» **What the task asks**
Write out again the entries from the first line to the line that includes "You are a computer-use agent. The", keeping both of those lines.

————————

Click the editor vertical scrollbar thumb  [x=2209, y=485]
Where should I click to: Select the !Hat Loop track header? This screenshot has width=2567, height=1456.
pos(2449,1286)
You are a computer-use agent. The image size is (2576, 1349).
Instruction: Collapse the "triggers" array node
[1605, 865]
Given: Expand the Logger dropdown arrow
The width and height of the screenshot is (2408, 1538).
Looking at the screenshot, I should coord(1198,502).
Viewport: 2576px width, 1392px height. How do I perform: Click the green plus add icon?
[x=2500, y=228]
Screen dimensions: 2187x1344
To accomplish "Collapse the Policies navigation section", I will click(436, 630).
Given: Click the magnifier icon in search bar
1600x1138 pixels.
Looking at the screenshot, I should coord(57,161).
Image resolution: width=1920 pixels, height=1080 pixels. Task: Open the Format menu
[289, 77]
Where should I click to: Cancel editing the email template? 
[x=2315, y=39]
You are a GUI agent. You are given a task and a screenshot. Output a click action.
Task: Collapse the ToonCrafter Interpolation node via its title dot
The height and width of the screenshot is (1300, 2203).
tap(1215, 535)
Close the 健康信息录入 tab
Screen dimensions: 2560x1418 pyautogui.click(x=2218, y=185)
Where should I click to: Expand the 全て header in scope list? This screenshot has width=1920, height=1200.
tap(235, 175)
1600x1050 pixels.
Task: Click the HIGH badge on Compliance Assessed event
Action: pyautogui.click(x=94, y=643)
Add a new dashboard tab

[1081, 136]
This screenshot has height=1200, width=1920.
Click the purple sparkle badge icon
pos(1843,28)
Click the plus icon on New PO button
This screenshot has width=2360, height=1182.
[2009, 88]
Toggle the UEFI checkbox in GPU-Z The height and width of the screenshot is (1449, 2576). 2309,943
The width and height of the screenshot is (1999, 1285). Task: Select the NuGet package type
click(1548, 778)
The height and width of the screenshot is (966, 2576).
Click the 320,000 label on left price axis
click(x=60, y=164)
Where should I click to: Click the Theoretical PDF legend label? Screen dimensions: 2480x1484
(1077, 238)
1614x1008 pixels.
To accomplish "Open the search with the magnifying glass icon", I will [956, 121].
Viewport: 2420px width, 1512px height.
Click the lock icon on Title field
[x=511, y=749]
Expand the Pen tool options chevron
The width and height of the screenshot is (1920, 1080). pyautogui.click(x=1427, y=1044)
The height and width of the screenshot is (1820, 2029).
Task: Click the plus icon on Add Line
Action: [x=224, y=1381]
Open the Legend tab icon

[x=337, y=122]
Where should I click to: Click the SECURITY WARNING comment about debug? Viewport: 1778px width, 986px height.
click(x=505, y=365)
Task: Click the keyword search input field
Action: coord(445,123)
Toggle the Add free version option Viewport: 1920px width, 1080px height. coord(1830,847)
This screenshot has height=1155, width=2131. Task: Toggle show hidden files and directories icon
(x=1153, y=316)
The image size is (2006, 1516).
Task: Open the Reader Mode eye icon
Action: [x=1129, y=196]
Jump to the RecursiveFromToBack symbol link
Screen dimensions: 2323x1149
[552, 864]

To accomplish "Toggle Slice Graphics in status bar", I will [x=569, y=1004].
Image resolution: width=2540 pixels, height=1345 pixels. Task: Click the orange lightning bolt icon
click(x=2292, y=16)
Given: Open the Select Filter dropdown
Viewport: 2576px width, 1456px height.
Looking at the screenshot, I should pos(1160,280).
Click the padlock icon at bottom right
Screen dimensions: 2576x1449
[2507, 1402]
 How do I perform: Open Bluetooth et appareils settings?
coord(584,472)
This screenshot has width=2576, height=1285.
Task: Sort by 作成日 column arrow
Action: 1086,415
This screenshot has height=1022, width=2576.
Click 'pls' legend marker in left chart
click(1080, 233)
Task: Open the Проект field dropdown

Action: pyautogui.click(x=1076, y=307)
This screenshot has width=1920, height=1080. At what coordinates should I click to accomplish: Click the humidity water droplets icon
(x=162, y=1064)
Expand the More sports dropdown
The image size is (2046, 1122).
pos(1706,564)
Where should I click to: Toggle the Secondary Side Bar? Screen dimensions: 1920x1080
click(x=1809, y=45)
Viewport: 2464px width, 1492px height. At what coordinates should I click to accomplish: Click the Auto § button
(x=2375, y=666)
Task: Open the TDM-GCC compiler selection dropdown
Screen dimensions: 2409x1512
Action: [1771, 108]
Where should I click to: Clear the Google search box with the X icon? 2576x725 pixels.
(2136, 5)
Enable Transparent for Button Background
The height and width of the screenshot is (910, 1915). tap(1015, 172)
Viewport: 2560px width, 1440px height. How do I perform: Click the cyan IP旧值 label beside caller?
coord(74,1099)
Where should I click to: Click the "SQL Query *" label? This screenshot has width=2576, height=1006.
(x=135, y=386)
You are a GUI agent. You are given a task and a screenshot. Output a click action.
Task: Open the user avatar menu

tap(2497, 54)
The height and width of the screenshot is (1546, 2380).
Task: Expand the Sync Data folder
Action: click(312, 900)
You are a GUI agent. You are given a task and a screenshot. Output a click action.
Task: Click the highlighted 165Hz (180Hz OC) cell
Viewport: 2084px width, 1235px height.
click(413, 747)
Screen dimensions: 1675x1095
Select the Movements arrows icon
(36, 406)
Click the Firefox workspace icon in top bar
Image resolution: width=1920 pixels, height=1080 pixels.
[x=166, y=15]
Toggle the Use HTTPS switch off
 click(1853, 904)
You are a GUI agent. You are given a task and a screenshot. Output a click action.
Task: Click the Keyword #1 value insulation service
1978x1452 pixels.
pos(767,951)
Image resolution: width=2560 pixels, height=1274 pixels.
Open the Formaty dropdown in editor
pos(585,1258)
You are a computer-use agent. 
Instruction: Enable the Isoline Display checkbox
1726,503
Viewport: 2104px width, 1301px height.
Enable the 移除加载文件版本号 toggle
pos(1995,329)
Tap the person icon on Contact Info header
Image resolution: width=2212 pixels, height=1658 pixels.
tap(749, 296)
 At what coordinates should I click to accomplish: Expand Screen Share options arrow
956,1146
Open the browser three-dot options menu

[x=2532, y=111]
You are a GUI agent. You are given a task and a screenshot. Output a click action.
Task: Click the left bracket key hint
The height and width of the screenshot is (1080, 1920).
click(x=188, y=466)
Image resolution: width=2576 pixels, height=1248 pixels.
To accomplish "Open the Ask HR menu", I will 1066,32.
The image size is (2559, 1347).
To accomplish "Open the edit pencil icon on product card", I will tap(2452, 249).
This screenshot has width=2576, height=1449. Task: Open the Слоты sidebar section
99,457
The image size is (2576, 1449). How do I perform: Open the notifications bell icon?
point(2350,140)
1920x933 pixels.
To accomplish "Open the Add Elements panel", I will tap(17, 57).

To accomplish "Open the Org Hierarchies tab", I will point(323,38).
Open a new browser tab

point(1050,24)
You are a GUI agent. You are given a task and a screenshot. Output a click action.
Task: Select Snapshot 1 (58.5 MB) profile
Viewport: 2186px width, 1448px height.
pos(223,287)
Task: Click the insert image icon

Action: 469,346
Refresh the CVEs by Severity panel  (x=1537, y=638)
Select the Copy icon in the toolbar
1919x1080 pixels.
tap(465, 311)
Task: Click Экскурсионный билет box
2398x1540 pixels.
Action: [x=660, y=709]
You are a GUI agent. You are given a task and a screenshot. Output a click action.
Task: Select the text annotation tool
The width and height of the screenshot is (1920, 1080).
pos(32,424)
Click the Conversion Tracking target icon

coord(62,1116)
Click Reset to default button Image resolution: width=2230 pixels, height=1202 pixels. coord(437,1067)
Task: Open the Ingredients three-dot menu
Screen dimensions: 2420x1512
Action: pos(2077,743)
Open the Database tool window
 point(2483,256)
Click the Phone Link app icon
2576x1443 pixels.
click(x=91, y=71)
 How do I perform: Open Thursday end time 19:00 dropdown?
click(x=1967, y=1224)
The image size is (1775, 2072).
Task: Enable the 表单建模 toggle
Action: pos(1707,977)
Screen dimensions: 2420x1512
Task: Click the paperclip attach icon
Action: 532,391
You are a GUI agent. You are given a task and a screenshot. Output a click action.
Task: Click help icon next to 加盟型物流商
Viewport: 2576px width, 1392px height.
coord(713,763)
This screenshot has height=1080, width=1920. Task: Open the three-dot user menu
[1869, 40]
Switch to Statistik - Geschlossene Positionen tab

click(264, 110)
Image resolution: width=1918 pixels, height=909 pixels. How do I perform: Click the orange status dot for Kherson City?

————————

» **Response**
Click the editor vertical scrollbar thumb  [x=2209, y=485]
Where should I click to: Select the !Hat Loop track header? This screenshot has width=2567, height=1456.
pos(2449,1286)
You are a computer-use agent. The image size is (2576, 1349).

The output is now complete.